Here is how we dialed in the fit over our first week.
Day one, I left everything too loose. The pack rotated when Jasper ducked under a downed tree. Back to the trailhead for adjustments.
Day two, I overtightened the girth strap. Jasper kept stopping to paw at his sides. Loosened two clicks.
Day three, I found the sweet spot. Two fingers under every strap. Snug but not restrictive. No rotation. No pawing. That setting has worked for the past 380 miles without changes.
The rear handle is reinforced with what Hurtta calls anti-fray construction. I've grabbed Jasper by this handle dozens of times to assist him over obstacles. No signs of wear. The handle on our previous pack started shredding after maybe 20 grabs.
The "What Else?" Comparison
Hurtta Trail Pack
$99.99- Modular harness/bag design
- Waterproof Hountex fabric
- Five adjustment points
Ruffwear Approach Pack
$74.95- Lighter weight
- More color options
- Lower price point
Verdict: For most casual hikers, the Ruffwear Approach offers better value. But if you need serious waterproofing or struggle to fit a barrel-chested dog, the Hurtta earns its premium.
What Broke and What Survived
After 400 miles, here is the honest wear report.
The paint on the metal leash clips started flaking around mile 60. Purely cosmetic. Function remains perfect. But for a $100 pack, I expected better finishing.
The zippers have pulled thousands of times without jamming. The teeth are metal, not plastic. This matters when you're fumbling for treats in the cold.
The webbing shows no fraying at any stress point. Neither do the reinforced stitching lines at the bag attachment points. The buckles click as securely as day one.
One thing I didn't expect. The 3M reflectors have held up better than any reflective trim I've tested. Usually that stuff peels or fades after a season. The Hurtta reflectors still catch headlamp light from 150 feet away after a year of use.
The bags themselves accumulated some minor abrasion marks from brush contact. Nothing structural. If you're bushwhacking through dense scrub, expect cosmetic wear.
What Buyers Are Saying
Aggregated from 284 verified reviews
Rating by Source
What People Love
- +Waterproofing holds up in serious conditions
- +Modular design offers daily flexibility
- +Fits dogs that struggle with standard packs
Common Concerns
- -Premium pricing above comparable options
- -Heat retention in black color
- -Clip paint quality doesn't match overall construction
The Bottom Line After 400 Miles
The Hurtta Trail Pack does things cheaper packs simply cannot do. It keeps gear dry when weather turns nasty. It fits dogs with non-standard proportions. It converts from full pack to walking harness to car restraint without extra purchases.

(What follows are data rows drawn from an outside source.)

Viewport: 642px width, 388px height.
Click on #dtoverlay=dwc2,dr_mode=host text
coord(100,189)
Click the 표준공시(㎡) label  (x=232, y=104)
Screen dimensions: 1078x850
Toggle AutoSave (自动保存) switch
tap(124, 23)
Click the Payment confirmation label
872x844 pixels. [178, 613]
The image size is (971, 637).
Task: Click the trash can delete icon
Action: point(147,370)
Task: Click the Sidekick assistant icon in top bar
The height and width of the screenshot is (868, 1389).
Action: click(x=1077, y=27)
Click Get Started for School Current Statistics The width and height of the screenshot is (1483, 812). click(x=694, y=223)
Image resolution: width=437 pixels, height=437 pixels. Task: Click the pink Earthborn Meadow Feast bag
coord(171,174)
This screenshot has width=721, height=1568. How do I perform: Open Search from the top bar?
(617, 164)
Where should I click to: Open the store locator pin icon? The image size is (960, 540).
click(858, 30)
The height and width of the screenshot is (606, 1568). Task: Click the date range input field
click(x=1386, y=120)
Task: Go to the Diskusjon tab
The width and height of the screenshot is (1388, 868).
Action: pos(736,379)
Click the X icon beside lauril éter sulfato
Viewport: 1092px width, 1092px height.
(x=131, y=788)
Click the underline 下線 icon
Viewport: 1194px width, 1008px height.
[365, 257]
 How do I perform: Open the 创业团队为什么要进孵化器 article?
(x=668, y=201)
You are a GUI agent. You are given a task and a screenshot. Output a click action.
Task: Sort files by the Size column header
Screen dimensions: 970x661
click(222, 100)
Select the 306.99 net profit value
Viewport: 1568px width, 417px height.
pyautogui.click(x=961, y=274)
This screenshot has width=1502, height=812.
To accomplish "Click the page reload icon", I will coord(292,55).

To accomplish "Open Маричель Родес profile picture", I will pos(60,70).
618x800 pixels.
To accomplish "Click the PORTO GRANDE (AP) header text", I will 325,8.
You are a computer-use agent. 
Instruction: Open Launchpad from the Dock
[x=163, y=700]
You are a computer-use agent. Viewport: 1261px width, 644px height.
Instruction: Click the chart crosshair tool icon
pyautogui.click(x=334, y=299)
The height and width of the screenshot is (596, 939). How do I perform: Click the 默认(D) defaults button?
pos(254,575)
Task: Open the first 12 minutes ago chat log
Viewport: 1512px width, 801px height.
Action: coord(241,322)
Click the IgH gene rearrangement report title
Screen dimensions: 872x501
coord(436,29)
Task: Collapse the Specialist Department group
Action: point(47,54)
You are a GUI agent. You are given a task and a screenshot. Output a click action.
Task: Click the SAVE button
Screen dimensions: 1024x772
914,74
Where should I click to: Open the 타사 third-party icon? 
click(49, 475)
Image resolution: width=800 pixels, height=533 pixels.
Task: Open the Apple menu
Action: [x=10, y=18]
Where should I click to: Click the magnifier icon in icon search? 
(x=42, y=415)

Is it worth the extra $25-30 over a Ruffwear Approach? For weekend day hikers, probably not. For multi-day trips where waterproofing actually matters, yes. For dogs like Jasper who can't fit into standard packs, absolutely.
Finnish engineering commands a premium. After a year on Colorado trails, I understand why people pay it.

Built for Serious Backcountry
The Hurtta Trail Pack earns its premium through genuine waterproofing, modular flexibility, and fit options that accommodate barrel-chested dogs other packs can't handle. Casual hikers should save money elsewhere. Serious backpackers will appreciate what their extra dollars bought.